What does $8.99 cauliflower mean to Canadian growers?
Lately, food conversations seem to lead to the crazy prices we are experiencing, especially in produce. There are a few reasons for this phenomenon: poor growing conditions in the U.S. have hurt supply, the exchange rate with the U.S. dollar and the fact that produce prices are adjusted weekly in stores.
The $8.99 cauliflower has become the poster child for the high price of fresh food. Obviously, this is the extreme but it is true the trend for pricing is up and consumers will have to decide if they are willing to pay the price or change their buying habits. Last week, mid-February, I did see a $2.99 cauliflower so some sanity has returned.
Supply and demand will continue to fluctuate as they always do. In the U.S., water and labour are big issues that will continue to impact its ability to supply.
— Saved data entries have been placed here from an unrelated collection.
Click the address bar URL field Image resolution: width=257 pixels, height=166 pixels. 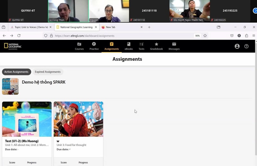pos(122,36)
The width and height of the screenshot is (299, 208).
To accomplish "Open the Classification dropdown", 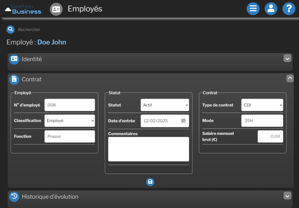I will click(x=70, y=121).
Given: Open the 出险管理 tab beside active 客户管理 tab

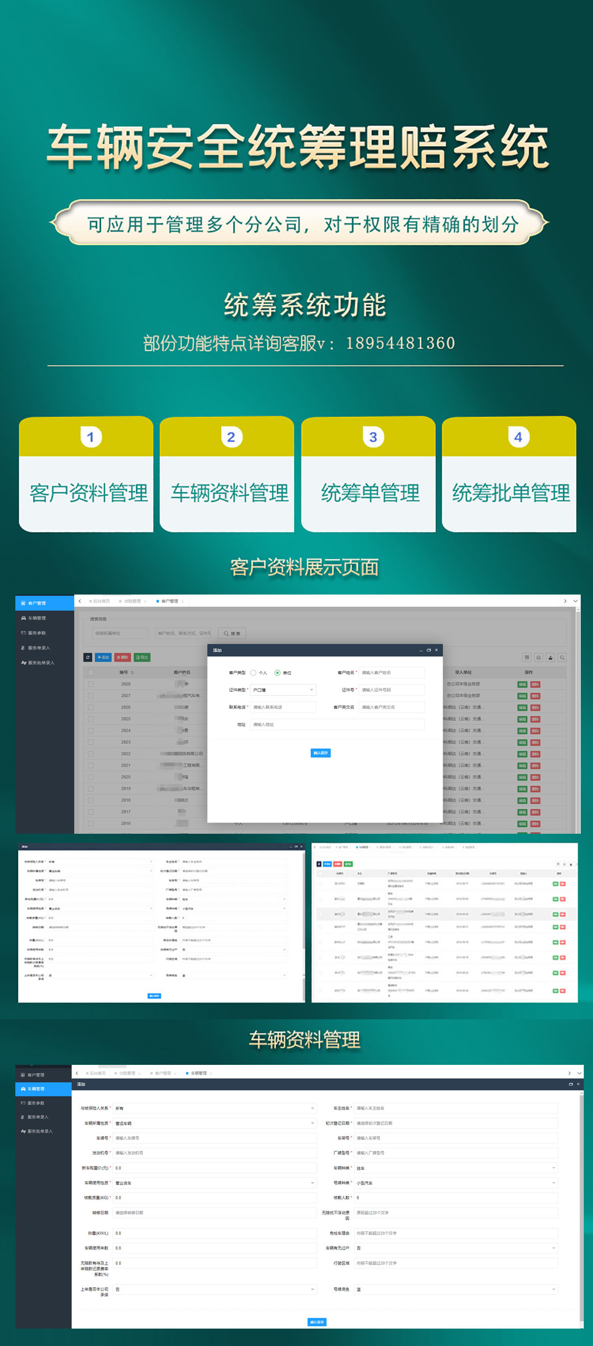Looking at the screenshot, I should coord(132,601).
It looks like the weaker Canadian dollar will bring a 25-40 per cent lift to the cost of goods for the foreseeable future. This means we could see higher prices through the spring as we get closer to our local season. Consumers will be used to paying more for many commodities, even storage crops where the locally produced supply runs out in the spring.
One important fact that gets missed by consumers is that our growers’ input costs are impacted by the exchange rate just as much as the produce imported from the U.S. It is important for growers to communicate these facts to customers. The prices on our locally produced products should be lower than the imported product but, given input costs, will level out higher than previous years. Often, local produce is the best quality in our stores and there should be a fair price for that.
Some consumers will reduce their purchases of fresh produce when the prices get too high. They will move to less expensive frozen or canned vegetables. This could hurt sales on some items as we get into the local growing season. Growers and retailers should work together to educate the consumer when the local season starts.